Nach Wudis Zeit verlor Cuju nie an Popularität und einige Jahrhunderte später kam ein unbekanntes Genie während der Tang-Dynastie auf die Idee, in den Ball eine mit Luft vollgepumpte Tierblase zu stecken, so dass dieser auch hüpfen konnte. Unter den Kaisern der Song-Dynastie wurde Cuju so beliebt, dass sich Profiteams bildeten und erstmals Menschen vom Fußballspielen leben konnten. Ab dem 10. Jahrhundert fanden jährliche Cuju-Meisterschaften statt. 
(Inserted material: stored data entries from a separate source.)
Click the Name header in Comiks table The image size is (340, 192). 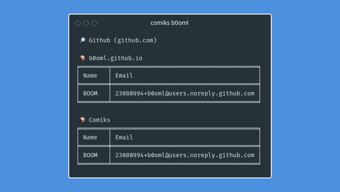pyautogui.click(x=90, y=137)
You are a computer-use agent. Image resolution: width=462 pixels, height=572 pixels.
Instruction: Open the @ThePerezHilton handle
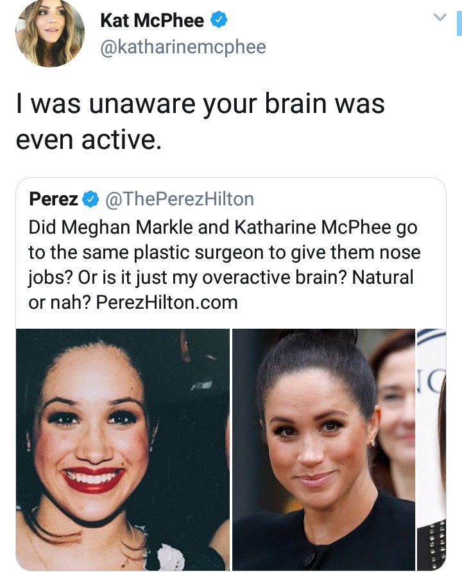[175, 200]
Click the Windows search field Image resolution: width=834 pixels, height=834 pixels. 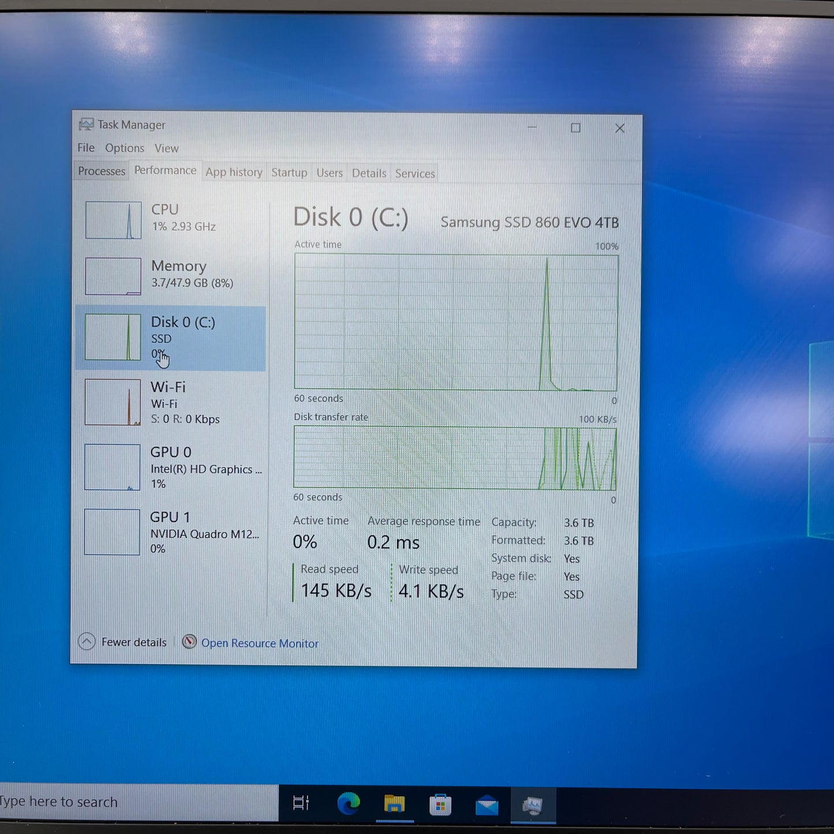pos(87,802)
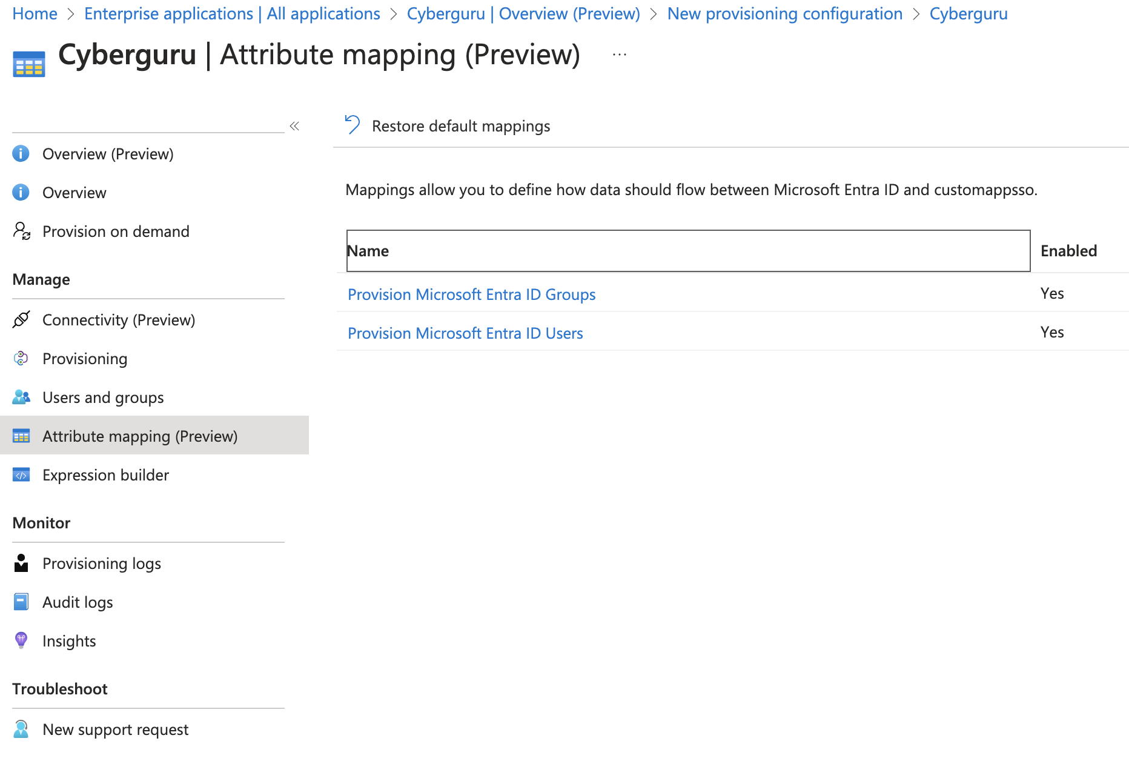Image resolution: width=1129 pixels, height=761 pixels.
Task: Click the Name column header
Action: [x=688, y=251]
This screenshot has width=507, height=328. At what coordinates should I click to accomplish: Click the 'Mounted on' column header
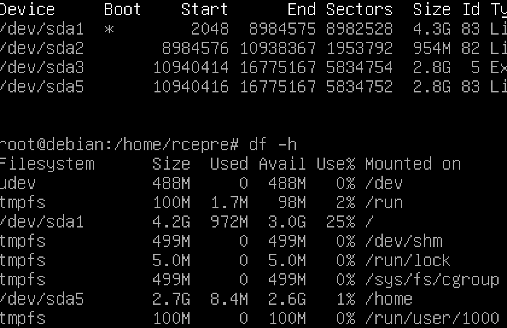413,164
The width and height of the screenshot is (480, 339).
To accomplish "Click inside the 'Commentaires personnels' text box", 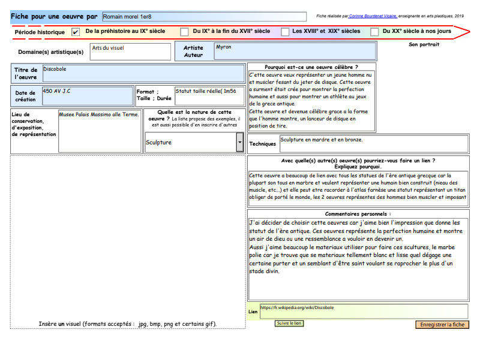I will (358, 259).
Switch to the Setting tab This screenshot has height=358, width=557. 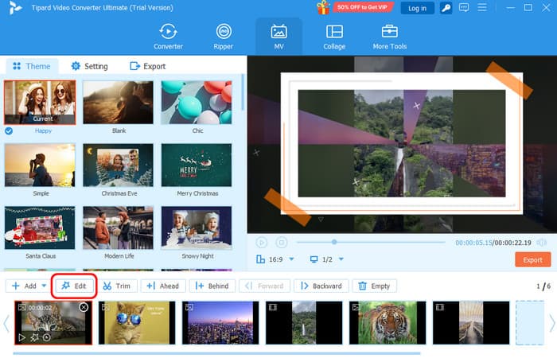click(89, 66)
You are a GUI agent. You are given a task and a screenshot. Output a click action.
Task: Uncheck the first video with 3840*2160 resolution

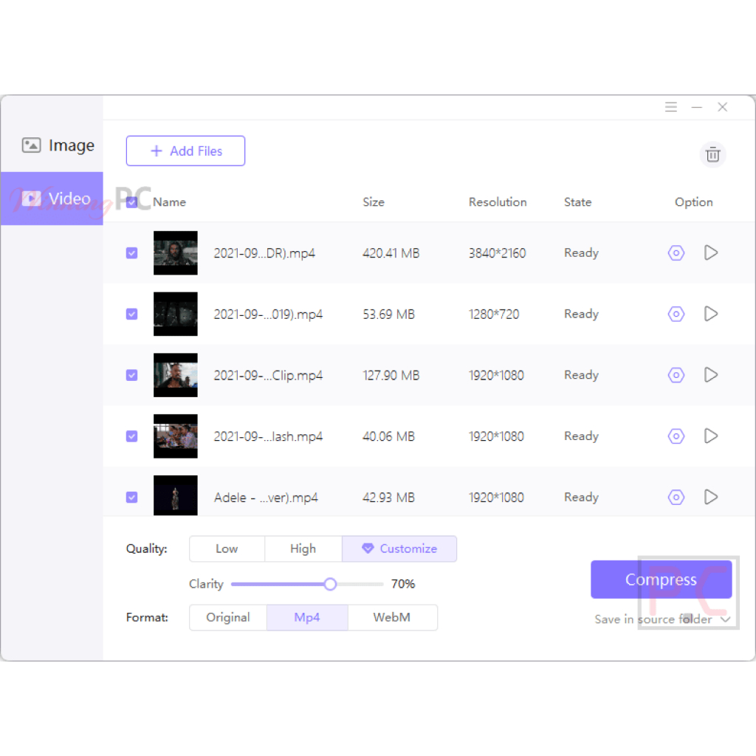coord(131,253)
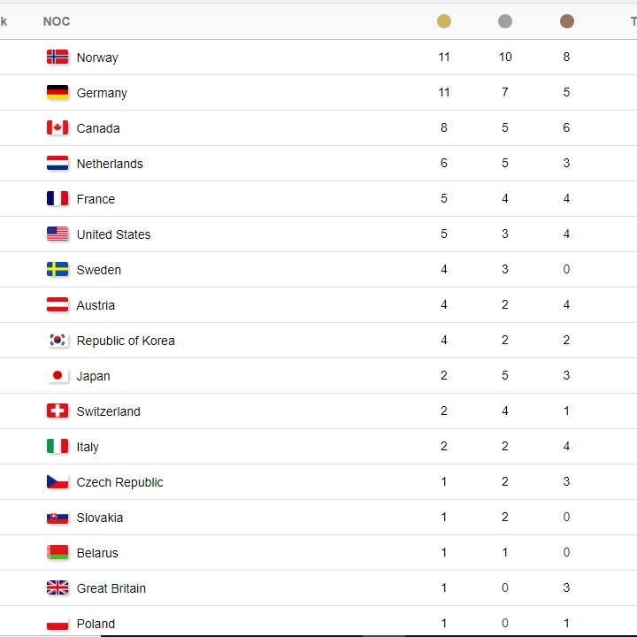Open the United States country link

tap(113, 234)
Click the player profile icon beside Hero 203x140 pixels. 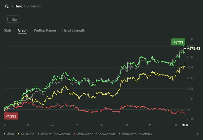pyautogui.click(x=7, y=6)
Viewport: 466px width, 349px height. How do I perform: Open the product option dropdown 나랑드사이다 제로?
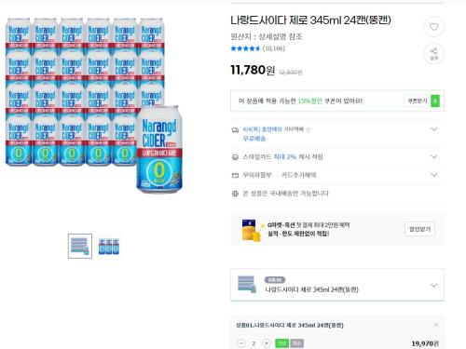click(337, 285)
Kim Jong-il – der größte und beliebteste aller großen und beliebten Sportler 

Der größte Sportler aller Zeiten, der zugleich ein Land regierte, war Kim Jong-il, der verstorbene Vater des derzeitigen nordkoreanischen Diktators Kim Jong-un – zumindest wenn man dem nordkoreanischen Informationsministerium glaubt. 1994 verkündete die nordkoreanische Nachrichtenagentur stolz, der »geliebte Führer«, wie ihn sein Volk überschwänglich nennen musste, habe beim ersten Versuch, Golf zu spielen, einen 18-Loch-Kurs mit elf Assen (Hole-in-one) abgeschlossen. Ein wahrhaft weltmeisterlicher, eigentlich nicht mehr menschlicher Wert, denn kein Profi, geschweige denn ein Amateur hat jemals auch nur ansatzweise Vergleichbares geschafft. Statistisch ist es wahrscheinlicher, im Lotto zu ­gewinnen, während einen gleichzeitig bei der Verleihung des Nobelpreises der Blitz trifft. Doch Kim gelang alles. Als er eines Tages ganz zufällig bowlen ging, schaffte er auf Anhieb 300 Punkte, also das per­fekte Spiel.